Data for locating visible targets
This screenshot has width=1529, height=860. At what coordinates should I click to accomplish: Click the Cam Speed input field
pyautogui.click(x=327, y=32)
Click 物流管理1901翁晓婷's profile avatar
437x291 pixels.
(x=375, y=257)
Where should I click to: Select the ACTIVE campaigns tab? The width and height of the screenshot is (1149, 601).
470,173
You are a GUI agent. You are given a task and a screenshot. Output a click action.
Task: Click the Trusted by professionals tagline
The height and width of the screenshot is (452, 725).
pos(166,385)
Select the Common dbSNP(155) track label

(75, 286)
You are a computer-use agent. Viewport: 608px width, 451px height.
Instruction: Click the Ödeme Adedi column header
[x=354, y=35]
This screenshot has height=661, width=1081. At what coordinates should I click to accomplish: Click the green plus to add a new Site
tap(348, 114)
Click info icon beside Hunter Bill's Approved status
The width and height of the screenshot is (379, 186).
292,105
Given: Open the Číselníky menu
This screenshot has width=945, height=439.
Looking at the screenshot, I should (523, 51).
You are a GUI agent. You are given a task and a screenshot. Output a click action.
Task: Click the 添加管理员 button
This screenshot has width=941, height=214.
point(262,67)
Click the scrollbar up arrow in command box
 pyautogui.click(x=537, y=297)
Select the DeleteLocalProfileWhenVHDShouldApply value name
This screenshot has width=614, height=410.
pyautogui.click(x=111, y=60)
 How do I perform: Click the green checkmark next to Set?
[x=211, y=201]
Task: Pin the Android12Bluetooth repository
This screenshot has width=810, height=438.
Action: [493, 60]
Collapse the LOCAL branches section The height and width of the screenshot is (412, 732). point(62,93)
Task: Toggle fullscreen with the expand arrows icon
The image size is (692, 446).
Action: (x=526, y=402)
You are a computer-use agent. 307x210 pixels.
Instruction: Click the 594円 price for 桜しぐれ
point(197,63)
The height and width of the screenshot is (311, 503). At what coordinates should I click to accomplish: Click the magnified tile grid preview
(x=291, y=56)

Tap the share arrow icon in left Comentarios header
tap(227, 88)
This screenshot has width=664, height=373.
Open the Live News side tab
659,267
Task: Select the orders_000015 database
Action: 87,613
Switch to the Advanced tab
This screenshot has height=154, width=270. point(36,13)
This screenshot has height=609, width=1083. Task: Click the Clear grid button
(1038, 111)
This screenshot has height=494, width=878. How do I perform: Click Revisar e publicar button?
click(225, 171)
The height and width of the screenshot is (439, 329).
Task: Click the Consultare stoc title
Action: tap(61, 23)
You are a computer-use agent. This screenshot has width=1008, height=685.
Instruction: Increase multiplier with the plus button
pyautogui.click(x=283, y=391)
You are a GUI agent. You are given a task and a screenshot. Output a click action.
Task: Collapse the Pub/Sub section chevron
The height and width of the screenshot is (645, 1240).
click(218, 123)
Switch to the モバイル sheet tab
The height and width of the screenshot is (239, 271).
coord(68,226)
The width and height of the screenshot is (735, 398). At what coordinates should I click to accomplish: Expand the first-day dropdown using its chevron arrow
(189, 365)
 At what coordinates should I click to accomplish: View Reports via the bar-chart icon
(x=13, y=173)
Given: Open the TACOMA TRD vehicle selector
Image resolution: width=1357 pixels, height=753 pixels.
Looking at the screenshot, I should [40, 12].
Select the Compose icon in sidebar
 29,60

• **Work to do**: Copy out the stretch of the listing from the line that contains "Tap the share" through the line that contains "pyautogui.click(x=283, y=391)", keeping each line exactly the same.

• **Exercise solution**:
Tap the share arrow icon in left Comentarios header
tap(227, 88)
This screenshot has width=664, height=373.
Open the Live News side tab
659,267
Task: Select the orders_000015 database
Action: 87,613
Switch to the Advanced tab
This screenshot has height=154, width=270. point(36,13)
This screenshot has height=609, width=1083. Task: Click the Clear grid button
(1038, 111)
This screenshot has height=494, width=878. How do I perform: Click Revisar e publicar button?
click(225, 171)
The height and width of the screenshot is (439, 329).
Task: Click the Consultare stoc title
Action: tap(61, 23)
You are a computer-use agent. This screenshot has width=1008, height=685.
Instruction: Increase multiplier with the plus button
pyautogui.click(x=283, y=391)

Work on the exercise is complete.